In an interesting and useful essay on “The Aversion of Men of Taste to Evangelical Religion,” John Foster condemned the too—frequent use of figures relating to eating. Well, there may be some ground for that, but after all eating is a matter so generally understood, and of such strong and practical interest to every one that the numerous classes of figures relating thereto are amongst the most striking and important in the Bible. I shall only now say that its general significance is obvious enough. It is the means of sustaining life; it is the means of pleasurable satisfaction of a (more or less) painful demand of the body—or soul; it is the building up of the eater by something from outside, which is taken in to the body, or soul, and assimilated, made part of oneself. Can the reader conceive any other figure which would convey one tenth of the concentrated and vehement emphasis with which the soul's need of Christ is expressed when it is said, “Except ye eat the flesh of the Son of man, and drink His blood, ye have no life in you!” Men of Taste—the dilettanti few of a pseudo-culture, may object to a figure like that if they wish; but men of hunger, the thronging myriads that people the vast continents, to whom the others are but as “a drop in a bucket,” will understand it more readily than any other—metaphor which could be used.
Thus we find the redeemed are not left to their own resources when saved from the approach of judgment; that would be a poor starveling salvation, unworthy of a God of such affluence and benignity. No, He gives gracious direction to provide for them “all food that is eaten.” As in this dispensation we have Christ the sustenance of our spiritual life strewing the wilderness as the Manna—the especial presentation of the four gospels—so in that or any dispensation, the saved shall find in some form or another that in Christ Himself is their perennial source of sustenance, strength and satisfaction. “All food that is eaten": all that can fully satisfy every renewed nature from the lowest to the most developed, from the dwarfed mind of the idiot Yeddie to the masculine intellect and capacious heart of a Wyclif, or a Paul.

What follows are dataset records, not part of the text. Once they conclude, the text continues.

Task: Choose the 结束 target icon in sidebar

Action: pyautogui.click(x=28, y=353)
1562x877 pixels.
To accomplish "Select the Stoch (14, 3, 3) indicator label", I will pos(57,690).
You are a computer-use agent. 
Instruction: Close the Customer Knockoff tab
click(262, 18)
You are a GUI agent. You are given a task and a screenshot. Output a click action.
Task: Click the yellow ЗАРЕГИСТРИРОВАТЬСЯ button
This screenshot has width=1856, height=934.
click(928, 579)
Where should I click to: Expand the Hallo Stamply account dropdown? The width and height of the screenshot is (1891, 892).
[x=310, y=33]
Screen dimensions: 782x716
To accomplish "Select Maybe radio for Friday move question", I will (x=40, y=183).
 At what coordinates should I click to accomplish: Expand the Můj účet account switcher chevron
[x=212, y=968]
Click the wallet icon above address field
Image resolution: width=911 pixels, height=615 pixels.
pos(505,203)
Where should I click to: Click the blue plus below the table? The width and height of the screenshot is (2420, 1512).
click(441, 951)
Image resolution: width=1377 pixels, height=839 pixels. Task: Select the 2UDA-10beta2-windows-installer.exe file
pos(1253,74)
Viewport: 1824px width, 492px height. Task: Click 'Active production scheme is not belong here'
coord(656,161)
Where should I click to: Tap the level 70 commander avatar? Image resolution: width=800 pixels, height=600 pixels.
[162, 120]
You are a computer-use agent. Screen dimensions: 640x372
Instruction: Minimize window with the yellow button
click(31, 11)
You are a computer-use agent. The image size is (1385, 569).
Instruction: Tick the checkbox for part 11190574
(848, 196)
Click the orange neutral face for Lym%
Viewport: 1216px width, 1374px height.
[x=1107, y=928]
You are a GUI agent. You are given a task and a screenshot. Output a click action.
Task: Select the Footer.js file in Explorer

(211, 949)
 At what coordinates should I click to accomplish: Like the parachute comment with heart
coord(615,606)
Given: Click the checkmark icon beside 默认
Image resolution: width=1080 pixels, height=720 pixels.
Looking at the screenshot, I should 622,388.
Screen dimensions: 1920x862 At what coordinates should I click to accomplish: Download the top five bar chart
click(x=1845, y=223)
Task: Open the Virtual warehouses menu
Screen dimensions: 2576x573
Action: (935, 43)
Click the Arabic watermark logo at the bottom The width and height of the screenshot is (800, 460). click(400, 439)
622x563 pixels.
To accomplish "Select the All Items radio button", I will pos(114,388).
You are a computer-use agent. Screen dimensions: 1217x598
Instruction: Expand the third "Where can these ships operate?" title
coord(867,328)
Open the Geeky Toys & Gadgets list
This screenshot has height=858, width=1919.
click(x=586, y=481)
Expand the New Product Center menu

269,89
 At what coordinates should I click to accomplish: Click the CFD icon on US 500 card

I never noticed, till Juvencus lately pointed it out to me, the singular beauty of the final injunction. God does not say, Go into the ark, but Come7 into the ark: He was “in Christ,"8 and, when He invites them to Christ, He invites them to Himself. When the storm-threatened wayfarer approaches to make the divine Ark his refuge and dwelling place, he discovers that Another is there to welcome him: God has made it His own retreat and tabernacle. The crowning and final glory of Ezekiel's Temple is this—JEHOVAH SHAMMAH!